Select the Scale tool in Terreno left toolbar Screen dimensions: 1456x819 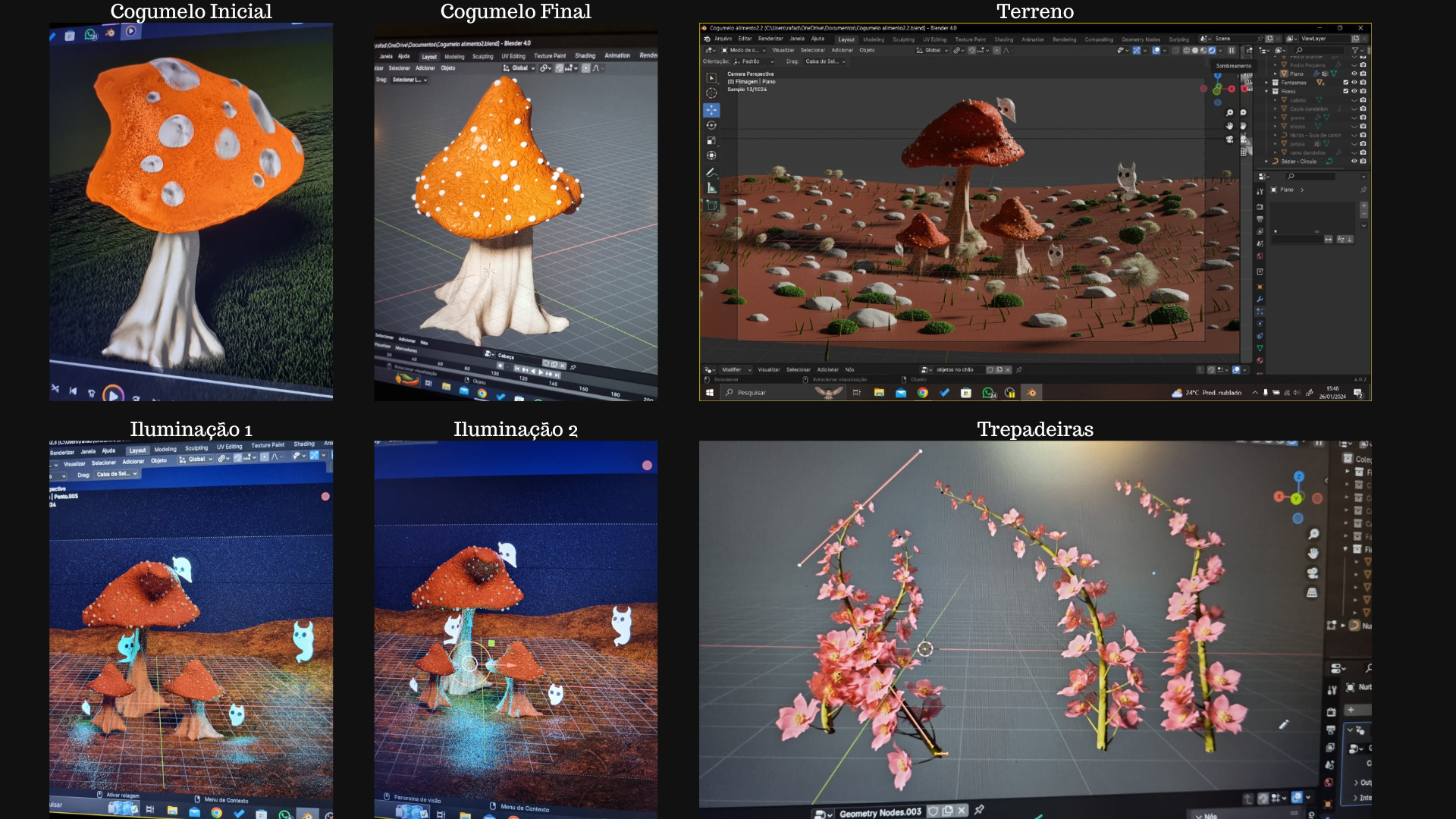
--
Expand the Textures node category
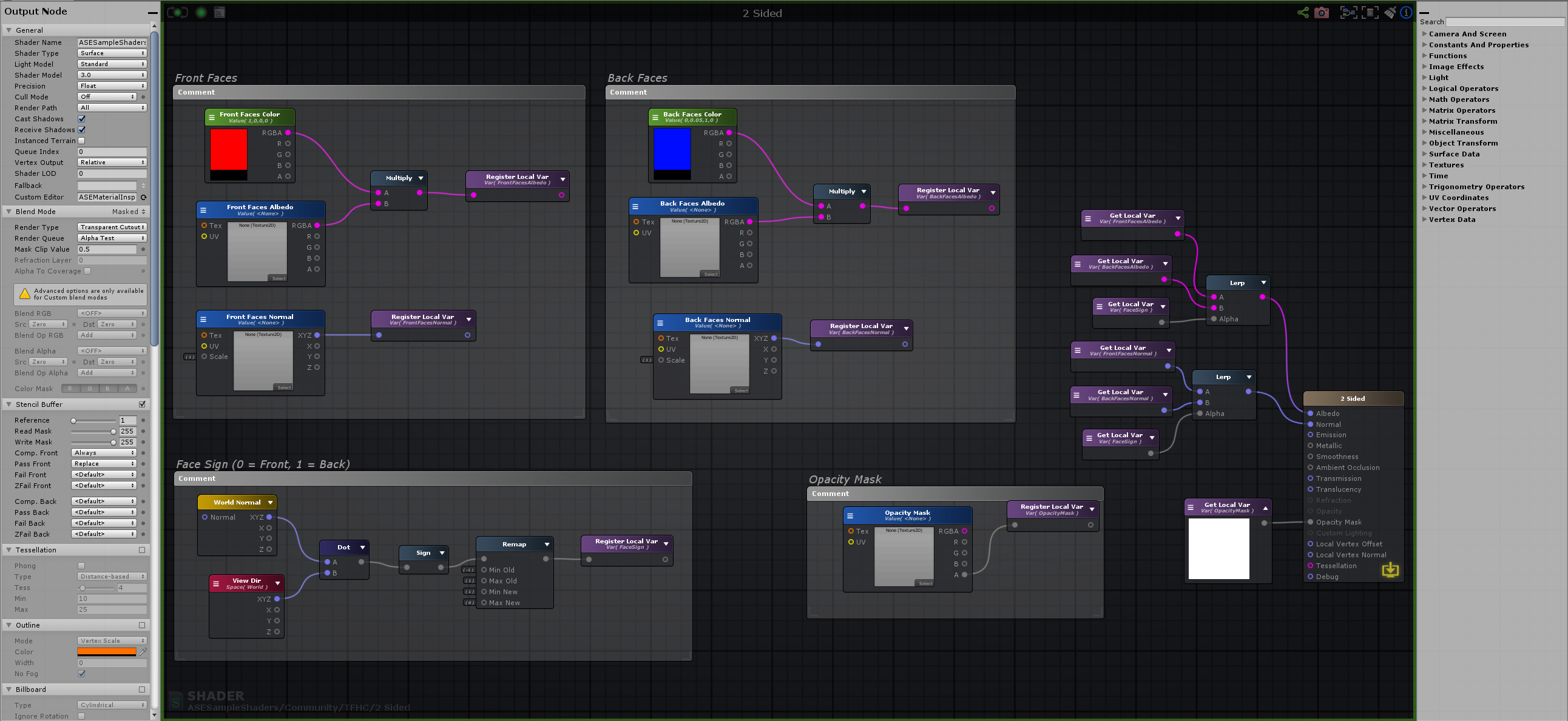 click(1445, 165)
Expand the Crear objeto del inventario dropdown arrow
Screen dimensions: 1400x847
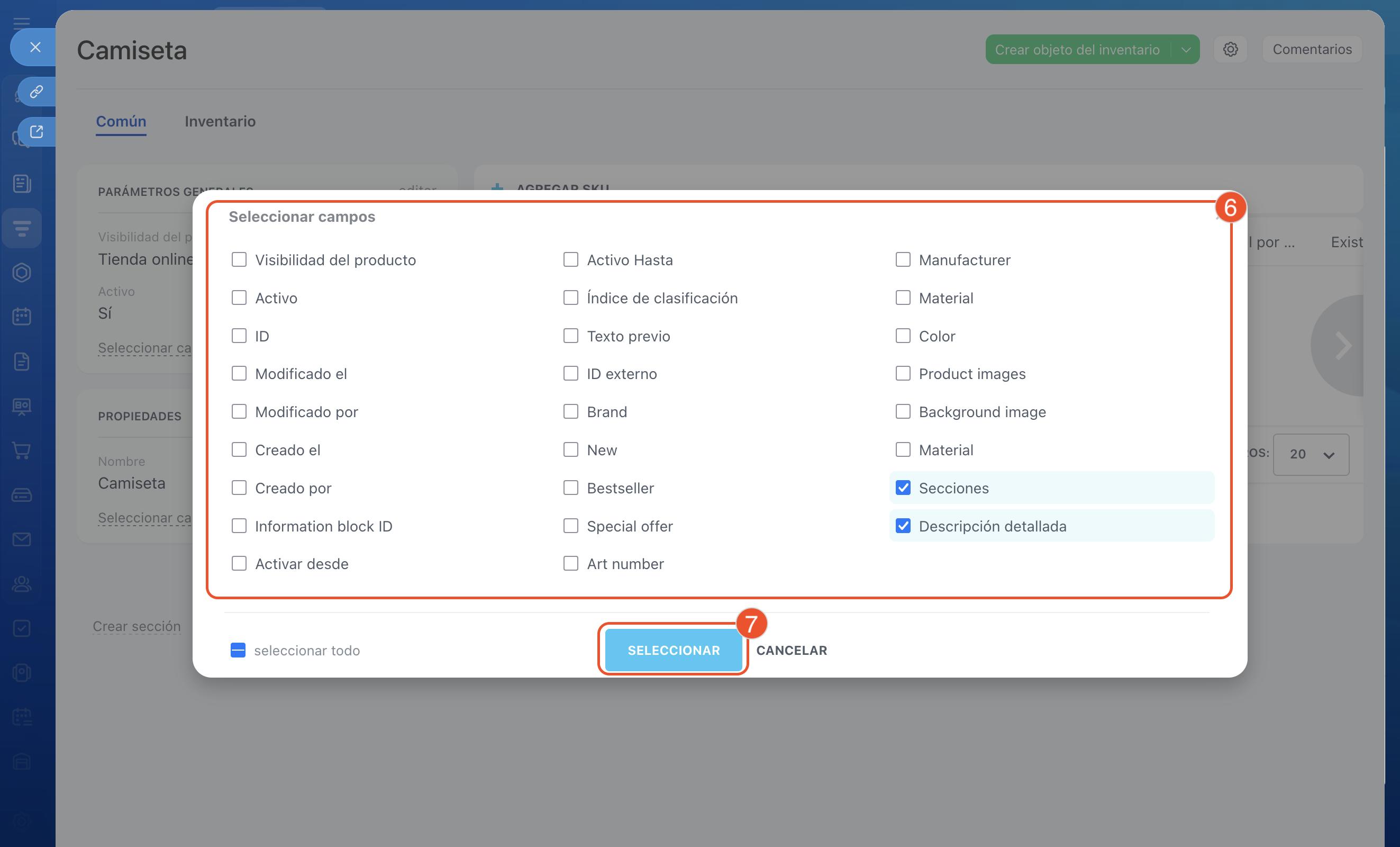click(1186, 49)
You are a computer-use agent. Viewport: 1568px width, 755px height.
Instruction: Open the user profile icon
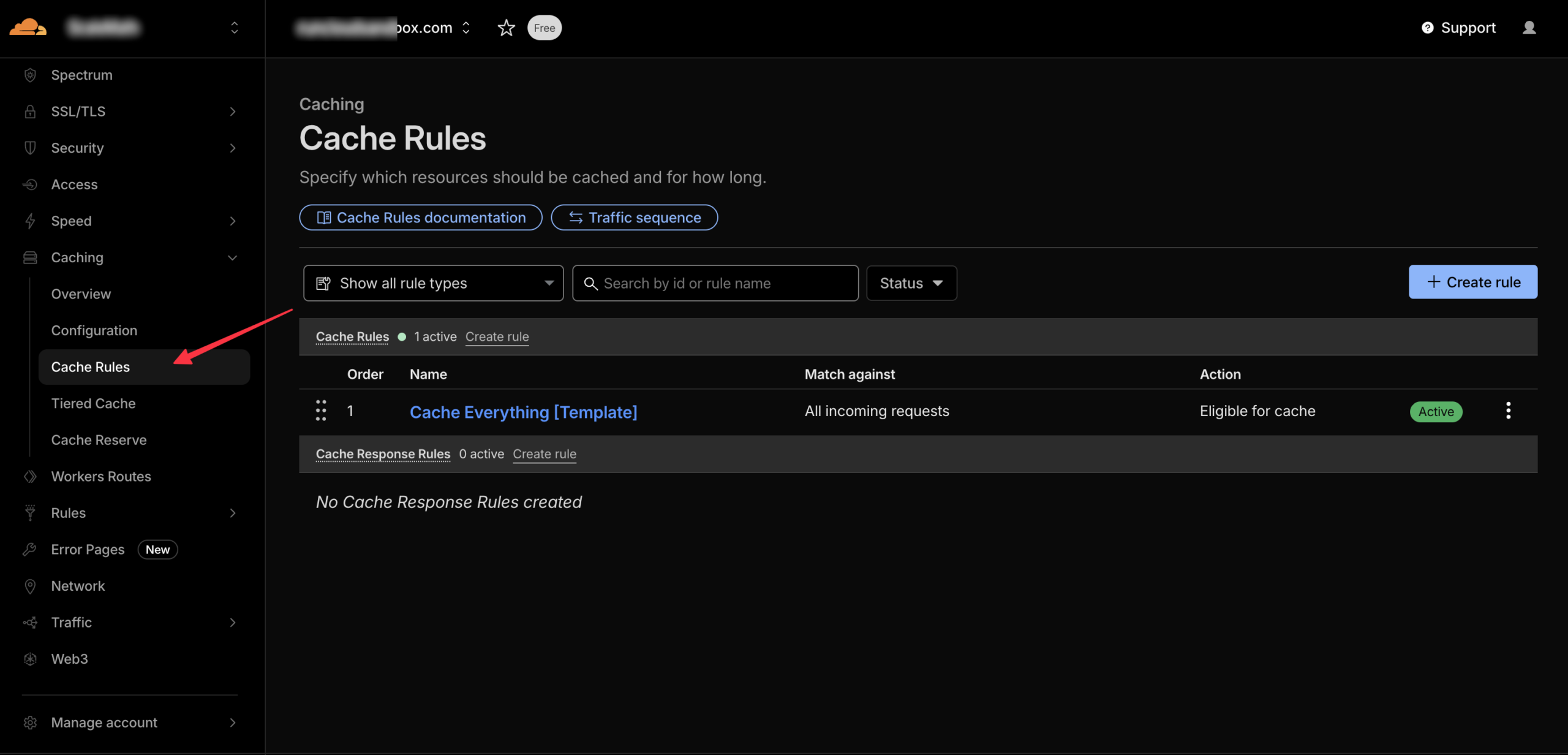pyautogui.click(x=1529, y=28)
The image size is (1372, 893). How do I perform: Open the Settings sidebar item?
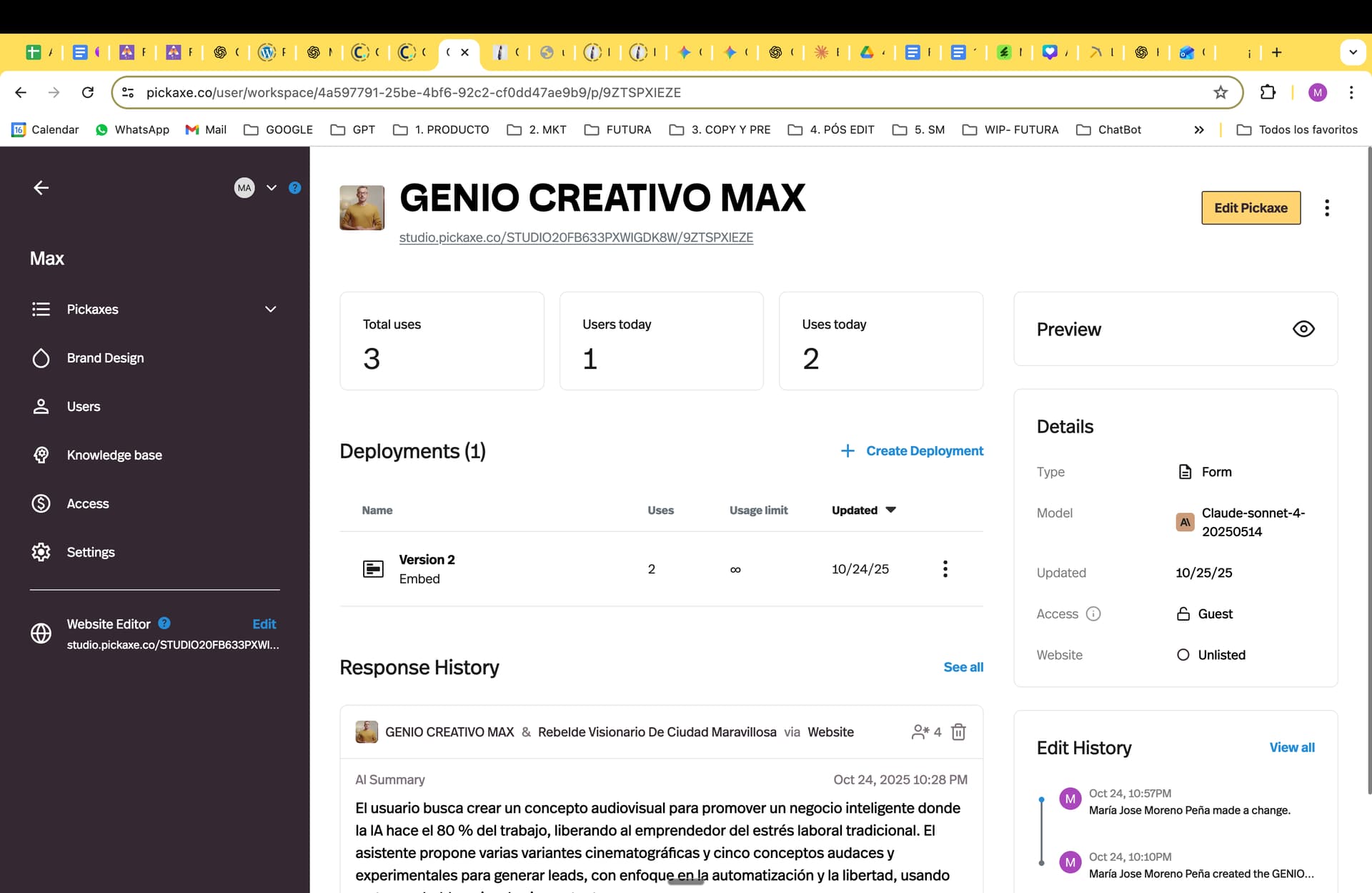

Action item:
Return the stretch of data that begins with the line showing "You are a computer-use" and goes on through the line showing "The image size", exactly, with pictures removed.

Task answer:
You are a computer-use agent. Viewport: 1568px width, 755px height.
Instruction: Open the user profile icon
pyautogui.click(x=1529, y=28)
The image size is (1372, 893). How do I perform: Open the Settings sidebar item?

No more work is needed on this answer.